Green relations over finite monoids of $G$-equivariant functions
Ramon H- Ruiz-Medina, Victor M. Lara-Gómez
TL;DR
This work investigates the Green's relations in the monoid $End_G(X)$ of $G$-equivariant transformations on a finite $G$-set $X$, introducing and exploiting elementary collapsings as a central generating class. The authors leverage stabilizer data $G_x$, orbit structure, and conjugacy/normalizer information via $N_G(H)$ to characterize the principal ideals and Green's classes, establishing criteria for when a map factors or is equivalent to another in terms of kernels, images, and stabilizers. A key result is that every elementary collapsing is $\mathcal{R}$-related to a fixing elementary collapsing, and that the Green's relations ($\mathcal{L}$, $\mathcal{R}$, $\mathcal{D}$, $\mathcal{H}$) reflect the orbit-stabilizer geometry of $X$; some elementary collapsings are not $\mathcal{H}$-related to any fixing collapsing, highlighting intricate interactions between orbit structure and Green's relations.
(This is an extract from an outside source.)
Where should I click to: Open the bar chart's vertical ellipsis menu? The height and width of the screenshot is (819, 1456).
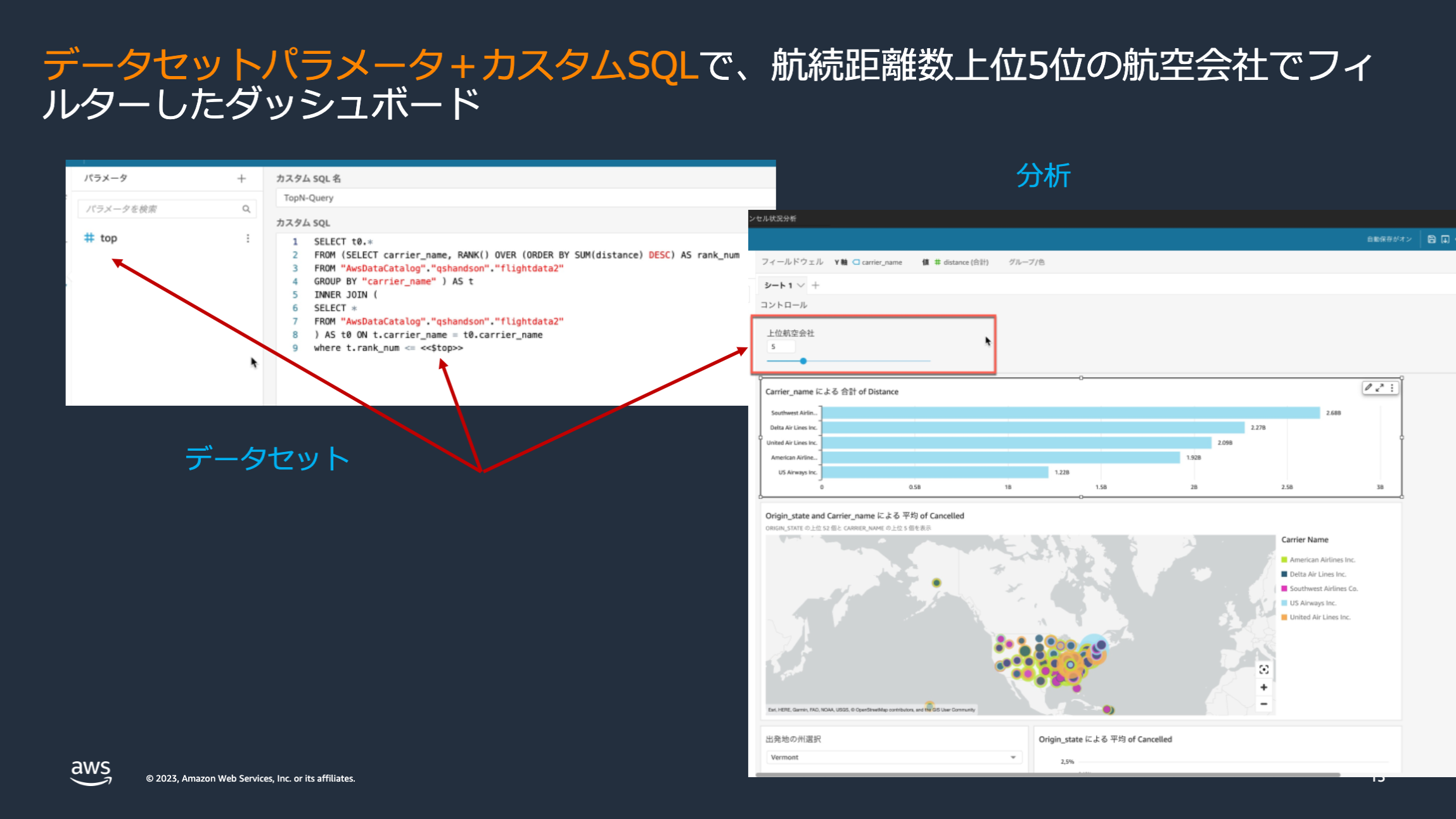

The paper provides a framework, with explicit examples, to compute and reason about Green's classes in this class of monoids, offering foundations for further study in equivariant semigroup theory and related areas of algebraic combinatorics.
Abstract
For a group $G$ acting over a set $X$, the set of all the $G$-equivariant functions, i.e., the set of functions which conmute with the action, ($g\cdot f(x)=g\cdot f(x), \forall g\in G, \forall x\in X$), is a monoid with the composition. The Green Relations are powerful tools to comprehend the structure of a semigroup. We study the case where $X$ is a finite set and compute the green relations for its monoid of $G$-equivariant functions, attempting to describe them based on some particular elements in the monoid called elementary collapsings.